Nahtlos tief die Bräune. Unsportlich die Figur. Gepiercte Mütter und tätowierte Großmütter beten die Sonne an. Väter und Großväter tragen Bauch und Che Guevara als genadelte Verzierung auf der Wampe. Alles in die Jahre gekommen, auch die gelebte Ersatzfamilie. Man schaut auf einander – im positiven Sinn. Spanner und Wichser werden gemeinsam verscheucht. Alles schon dagewesen: Porno-Shootings, Polizei- und Rettungseinsätze, Diebstähle, öffentlicher Geschlechtsverkehr. Aber auch Leichenfunde und (Selbst-)Tötungsdelikte.
Vor einem Vierteljahrhundert wurde das ehemalige Ziegel-Abbaugebiet umgewandelt. Die erste Abzweigung von der Zivilisation mit den Hinterlassenschaften der gegenüber liegenden Mac-Fressbude, trägt den Namen des Planers: Wilfried-Kirchner-Weg. Massimiliano Fuksas Zwillingstürme in unausblendbarer Sichtweite wurden zum Wahrzeichen. Große Bindestrich-Namen der Bauszene haben an der Skyline mitgetürmt: Delugan-Meissl, Coop-Himmelb(l)au und der-die-oder-das Monte-Verde des Architekten Albert Wimmer. Und von jedem Punkt des Schwimmens im Teich sind diese Landmarken sichtbar.
Die Bilder sind im Kopf: Immer wenn ein Flugzeug in Richtung Schwechat einschwenkt und den Luftraum oberhalb der Skyline am Horizont durchpfeilt, erwartet man, dass es in die Glastürme kracht. Aber passiert nicht. Den Blick beim Schwimmen gesenkt, sieht man wie die Schwalbengeschwader übers Wasser schwirren und einen Schnabel voll Wasser aufnehmen. Aber was tut sich an Land?
Psst, nicht weitersagen: Jakob der Rabe ist eine Krähe. Geliebt wird er von allen hier. Kann auch sein, dass es mehrere Exemplare sind. Zutraulich ist er (oder seine gefiederten Epigonen), bekommt immer was ab. Angefüttert und handzahm, wie die meisten hier.
Ein Areal für die Kommune
Im geschützten Teil befinden sich einige der auf der Roten Liste stehenden Arten wie der Feuerfalter oder die Sumpfschildkröte. Inzwischen kommt auch der Biber vorbei und huscht durch den Busch. Der Biber hat noch keinen Namen (kann auch eine Bisamratte sein).
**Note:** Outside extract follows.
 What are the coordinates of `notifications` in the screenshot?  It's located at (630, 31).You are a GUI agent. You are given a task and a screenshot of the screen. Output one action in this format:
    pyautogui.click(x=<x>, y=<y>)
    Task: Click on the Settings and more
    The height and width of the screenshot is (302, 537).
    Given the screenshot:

Im Frühjahr war er heuer besonders motiviert und hat eine Pappel gefällt. So geht Wildnis, so muss Natur.
Bereits zur Römerzeit wurden hier Lehmvorkommen genutzt. 1775 ließ Kaiserin Maria Theresia die erste Ziegelei errichten, die sich bis 1820 zur größten Europas auswuchs. Wiens Gründerzeit war geprägt durch Ziegelbauten, wie heute durch Glas und Alu. Die Produktion ging ab 1870 mit einer heftigen Ausbeutung der Arbeitskräfte einher, nicht selten Kinderarbeit. Die aus den Kronländern Zugewanderten wurden «Ziegelbehm» genannt. Die Wanderarbeiter_innen dieser Migrationswelle wurden sesshaft und schafften den Aufstieg zu Facharbeiter_innen.
Als um 1950 der Lehmabbau unrentabel wurde, versickerte hier das Ziegel-Gewerbe. Die Produktion schlief ein. Zurück blieb ein Brachland mit Tümpeln aus Lehmgruben. Das Areal wurde der Kommune umgehängt und verkam zur Müllhalde zwecks Schuttablagerung, später kam eine Motocross-Strecke dazu. Auch illegal.
Nach 20 Nachdenkjahren wurde ab 1970 ein «Masterplan» angedacht und ein Ideenwettbewerb gestartet. 1995 erfolgte die Widmung zum geschützten Landschaftsteil und Naherholungsgebiet. Charakteristisch sind die Trockenrasenfluren im südöstlichen Teil des Geländes.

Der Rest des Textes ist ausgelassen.